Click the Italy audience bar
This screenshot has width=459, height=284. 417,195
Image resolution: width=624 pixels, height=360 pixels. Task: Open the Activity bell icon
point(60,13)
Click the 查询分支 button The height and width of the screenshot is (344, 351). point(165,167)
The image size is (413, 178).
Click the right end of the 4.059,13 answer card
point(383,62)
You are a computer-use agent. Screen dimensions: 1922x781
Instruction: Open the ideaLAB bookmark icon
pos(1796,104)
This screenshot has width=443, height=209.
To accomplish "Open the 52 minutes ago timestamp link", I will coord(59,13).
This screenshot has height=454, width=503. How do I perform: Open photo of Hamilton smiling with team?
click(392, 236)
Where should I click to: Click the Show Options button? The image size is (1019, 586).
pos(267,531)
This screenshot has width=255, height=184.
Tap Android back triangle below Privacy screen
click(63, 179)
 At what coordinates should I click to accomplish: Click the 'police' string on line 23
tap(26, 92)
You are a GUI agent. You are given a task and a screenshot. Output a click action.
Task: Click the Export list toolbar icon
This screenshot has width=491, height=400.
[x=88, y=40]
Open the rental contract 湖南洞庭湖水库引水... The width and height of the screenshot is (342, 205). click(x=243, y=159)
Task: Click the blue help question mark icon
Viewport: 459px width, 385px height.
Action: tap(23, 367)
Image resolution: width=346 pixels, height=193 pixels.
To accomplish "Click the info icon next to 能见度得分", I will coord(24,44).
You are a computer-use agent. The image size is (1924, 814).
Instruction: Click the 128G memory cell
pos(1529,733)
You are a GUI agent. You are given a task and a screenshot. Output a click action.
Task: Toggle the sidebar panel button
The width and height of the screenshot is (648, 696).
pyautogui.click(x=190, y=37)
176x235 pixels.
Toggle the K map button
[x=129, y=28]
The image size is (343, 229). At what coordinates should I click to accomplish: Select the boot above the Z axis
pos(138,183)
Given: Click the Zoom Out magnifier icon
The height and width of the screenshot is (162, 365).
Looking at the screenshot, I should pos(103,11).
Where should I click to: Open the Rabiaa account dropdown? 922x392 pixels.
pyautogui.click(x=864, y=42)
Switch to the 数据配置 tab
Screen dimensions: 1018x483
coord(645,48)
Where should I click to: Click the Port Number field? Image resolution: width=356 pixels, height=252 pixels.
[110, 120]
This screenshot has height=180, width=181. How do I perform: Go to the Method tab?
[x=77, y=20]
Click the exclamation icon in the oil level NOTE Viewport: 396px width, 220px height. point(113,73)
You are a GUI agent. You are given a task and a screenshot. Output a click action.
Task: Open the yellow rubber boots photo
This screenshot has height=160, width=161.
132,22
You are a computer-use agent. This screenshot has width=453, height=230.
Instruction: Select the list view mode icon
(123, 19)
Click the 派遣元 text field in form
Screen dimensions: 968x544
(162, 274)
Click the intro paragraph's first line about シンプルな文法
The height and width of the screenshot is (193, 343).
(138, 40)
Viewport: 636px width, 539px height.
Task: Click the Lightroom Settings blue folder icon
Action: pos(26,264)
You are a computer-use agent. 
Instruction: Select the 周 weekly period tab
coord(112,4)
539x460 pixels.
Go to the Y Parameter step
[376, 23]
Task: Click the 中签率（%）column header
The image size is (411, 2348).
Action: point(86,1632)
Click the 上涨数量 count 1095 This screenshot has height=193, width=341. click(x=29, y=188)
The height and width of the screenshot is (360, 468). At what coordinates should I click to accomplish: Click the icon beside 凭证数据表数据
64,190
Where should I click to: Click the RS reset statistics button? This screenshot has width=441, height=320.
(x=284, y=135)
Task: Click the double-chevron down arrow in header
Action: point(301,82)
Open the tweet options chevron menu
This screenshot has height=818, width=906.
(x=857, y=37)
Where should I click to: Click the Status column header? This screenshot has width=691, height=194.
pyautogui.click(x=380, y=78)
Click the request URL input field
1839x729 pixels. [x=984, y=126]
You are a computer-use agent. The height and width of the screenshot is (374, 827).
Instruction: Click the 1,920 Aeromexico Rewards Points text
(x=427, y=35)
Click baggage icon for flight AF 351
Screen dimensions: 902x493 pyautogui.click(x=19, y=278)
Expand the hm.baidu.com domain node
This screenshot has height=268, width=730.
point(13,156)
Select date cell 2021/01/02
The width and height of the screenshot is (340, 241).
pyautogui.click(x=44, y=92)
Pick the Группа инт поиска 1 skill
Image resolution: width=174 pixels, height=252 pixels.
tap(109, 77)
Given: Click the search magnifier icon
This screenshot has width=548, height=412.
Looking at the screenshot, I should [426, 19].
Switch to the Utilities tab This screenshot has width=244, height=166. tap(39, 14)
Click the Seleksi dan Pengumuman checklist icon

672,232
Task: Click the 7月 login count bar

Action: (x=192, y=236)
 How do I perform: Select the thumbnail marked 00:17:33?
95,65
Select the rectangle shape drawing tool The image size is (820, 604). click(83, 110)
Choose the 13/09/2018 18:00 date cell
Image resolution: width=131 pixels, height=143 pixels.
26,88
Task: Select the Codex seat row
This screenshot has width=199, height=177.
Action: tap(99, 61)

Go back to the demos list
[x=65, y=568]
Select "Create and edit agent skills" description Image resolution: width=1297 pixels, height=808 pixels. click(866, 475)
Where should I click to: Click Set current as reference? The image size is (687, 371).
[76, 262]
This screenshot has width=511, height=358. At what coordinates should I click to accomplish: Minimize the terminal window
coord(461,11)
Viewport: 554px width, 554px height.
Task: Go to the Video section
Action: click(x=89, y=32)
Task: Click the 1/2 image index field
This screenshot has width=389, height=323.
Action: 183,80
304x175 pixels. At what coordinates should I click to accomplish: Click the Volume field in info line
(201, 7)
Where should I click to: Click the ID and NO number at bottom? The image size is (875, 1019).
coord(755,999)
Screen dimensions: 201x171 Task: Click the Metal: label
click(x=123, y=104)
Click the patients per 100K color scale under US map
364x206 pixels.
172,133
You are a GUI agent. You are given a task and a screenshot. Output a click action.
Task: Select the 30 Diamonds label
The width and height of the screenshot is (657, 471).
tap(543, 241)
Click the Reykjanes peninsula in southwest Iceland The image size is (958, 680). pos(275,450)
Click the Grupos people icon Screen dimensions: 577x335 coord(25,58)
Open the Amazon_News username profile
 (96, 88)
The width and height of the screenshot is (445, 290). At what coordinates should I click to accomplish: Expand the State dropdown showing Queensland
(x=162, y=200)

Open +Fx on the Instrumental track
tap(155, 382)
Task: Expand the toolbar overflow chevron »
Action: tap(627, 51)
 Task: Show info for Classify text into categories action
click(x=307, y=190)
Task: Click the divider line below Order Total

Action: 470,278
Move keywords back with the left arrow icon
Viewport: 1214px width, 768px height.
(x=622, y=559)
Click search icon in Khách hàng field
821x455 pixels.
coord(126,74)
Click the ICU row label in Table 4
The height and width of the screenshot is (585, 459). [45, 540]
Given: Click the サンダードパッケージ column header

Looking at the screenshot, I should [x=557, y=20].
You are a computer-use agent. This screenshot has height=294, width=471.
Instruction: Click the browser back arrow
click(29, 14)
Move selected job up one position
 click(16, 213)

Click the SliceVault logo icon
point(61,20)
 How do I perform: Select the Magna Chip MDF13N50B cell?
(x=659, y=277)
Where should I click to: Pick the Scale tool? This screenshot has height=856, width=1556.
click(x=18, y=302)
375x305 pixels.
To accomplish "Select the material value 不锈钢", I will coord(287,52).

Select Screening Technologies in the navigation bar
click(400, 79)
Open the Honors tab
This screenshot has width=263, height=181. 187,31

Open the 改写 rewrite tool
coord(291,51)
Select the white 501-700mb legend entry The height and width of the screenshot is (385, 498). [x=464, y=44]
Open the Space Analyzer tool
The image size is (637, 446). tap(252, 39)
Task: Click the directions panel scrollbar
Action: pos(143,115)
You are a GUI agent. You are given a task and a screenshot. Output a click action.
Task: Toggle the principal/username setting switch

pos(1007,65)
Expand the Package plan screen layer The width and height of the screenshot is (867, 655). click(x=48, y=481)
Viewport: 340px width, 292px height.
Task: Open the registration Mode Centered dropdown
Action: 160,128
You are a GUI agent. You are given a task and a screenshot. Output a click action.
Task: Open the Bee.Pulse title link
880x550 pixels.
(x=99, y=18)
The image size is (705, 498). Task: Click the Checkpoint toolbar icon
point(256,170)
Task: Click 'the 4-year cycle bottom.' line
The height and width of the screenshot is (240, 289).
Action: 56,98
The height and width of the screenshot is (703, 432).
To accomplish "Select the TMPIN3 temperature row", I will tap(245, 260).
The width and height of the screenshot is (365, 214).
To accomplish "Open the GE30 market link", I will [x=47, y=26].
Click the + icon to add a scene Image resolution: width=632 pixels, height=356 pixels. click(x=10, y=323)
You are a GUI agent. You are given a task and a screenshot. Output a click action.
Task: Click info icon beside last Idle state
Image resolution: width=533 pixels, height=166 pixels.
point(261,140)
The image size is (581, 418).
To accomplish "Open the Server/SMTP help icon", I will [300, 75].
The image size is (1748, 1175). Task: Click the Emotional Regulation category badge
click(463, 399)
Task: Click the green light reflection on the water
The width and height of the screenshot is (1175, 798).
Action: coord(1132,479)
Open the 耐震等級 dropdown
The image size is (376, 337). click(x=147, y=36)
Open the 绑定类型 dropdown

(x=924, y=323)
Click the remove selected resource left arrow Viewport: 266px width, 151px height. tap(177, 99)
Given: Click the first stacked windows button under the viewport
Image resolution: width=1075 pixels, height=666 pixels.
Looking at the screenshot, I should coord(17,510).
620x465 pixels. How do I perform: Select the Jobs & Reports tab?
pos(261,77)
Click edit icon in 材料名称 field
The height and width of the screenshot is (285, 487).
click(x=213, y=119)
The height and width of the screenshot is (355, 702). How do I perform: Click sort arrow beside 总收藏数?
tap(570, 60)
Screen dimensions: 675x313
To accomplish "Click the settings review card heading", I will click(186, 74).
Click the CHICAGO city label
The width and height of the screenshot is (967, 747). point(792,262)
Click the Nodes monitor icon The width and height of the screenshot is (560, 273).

----

_EXERCISE BRIEF_:
Across the records above, how many lines hold the string "magnifier"? The number alone will do.

_RESULT FOR THIS EXERCISE_:
2